== PAGE TEXT ==
━━━━━━

If Mr. Scribner is proud of his family’s history in publishing, which goes back to 1846, he’s surprisingly sanguine about the end of that history. Though Mr. Scribner has two sons (the elder, also Charles, wears his name without appendage),the firm of Charles Scribner and Sons is no more, dismembered and renamed as part of a hostile takeover a decade ago. Mr. Scribner decided to stay on as an editor at Simon and Schuster.


“I called myself the curator of dead authors. My primary responsibility was overseeing the publication of our most famous classic authors: Hemingway, P.D. James, Thomas Wolfe, F. Scott Fitzgerald.” (Ms. James, as he quickly pointed out, is still very much alive and writing terrific mystery novels.)


Last spring he left that job in order to work full time on a spiritual memoir, to be published soon by Doubleday.

━━━━━━

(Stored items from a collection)
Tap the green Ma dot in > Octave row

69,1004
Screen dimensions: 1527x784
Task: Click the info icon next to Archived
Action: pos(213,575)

━━━━━━

== SHORT EXERCISE 1 ==
Can you reproduce the Scribner profile from "If Mr. Scribner" down to "soon by Doubleday.", swapping "sanguine" for "calm"?
== SHORT EXERCISE 2 ==
How would the Scribner profile carry on from its final sentence?
This data has no connection to the Scribner profile.

== TASK RESPONSE 1 ==
If Mr. Scribner is proud of his family’s history in publishing, which goes back to 1846, he’s surprisingly calm about the end of that history. Though Mr. Scribner has two sons (the elder, also Charles, wears his name without appendage),the firm of Charles Scribner and Sons is no more, dismembered and renamed as part of a hostile takeover a decade ago. Mr. Scribner decided to stay on as an editor at Simon and Schuster.


“I called myself the curator of dead authors. My primary responsibility was overseeing the publication of our most famous classic authors: Hemingway, P.D. James, Thomas Wolfe, F. Scott Fitzgerald.” (Ms. James, as he quickly pointed out, is still very much alive and writing terrific mystery novels.)


Last spring he left that job in order to work full time on a spiritual memoir, to be published soon by Doubleday.

== TASK RESPONSE 2 ==
“What I thought was, I’ll assign myself to write a piece every day for 365 days,” Mr. Scribner said. “I started on the Feast of Epiphany, the feast of light, it’s a sort of Christian version of Chanukah. I took it from Epiphany to Epiphany.”


He describes the book a reflection on faith, art, and memory, and it’s clear from his fervent recollection of events past that those are places where Mr. Scribner’s imagination gladly dwells.


As a student of art history in college, Mr. Scribner was moved, in part by the art, to convert to Roman Catholicism. “It was not a rejection of my past: I had a very happy childhood experience of religion right up into college. It was really almost more of a continuation of a journey. I’ve been to London,” he said, “now I’m going to keep on going to Rome.”


A born Upper East Sider, many of Mr. Scribner’s early memories are just minutes away by foot from his apartment in the east 70s: his childhood home, his primary school, a favorite old drugstore.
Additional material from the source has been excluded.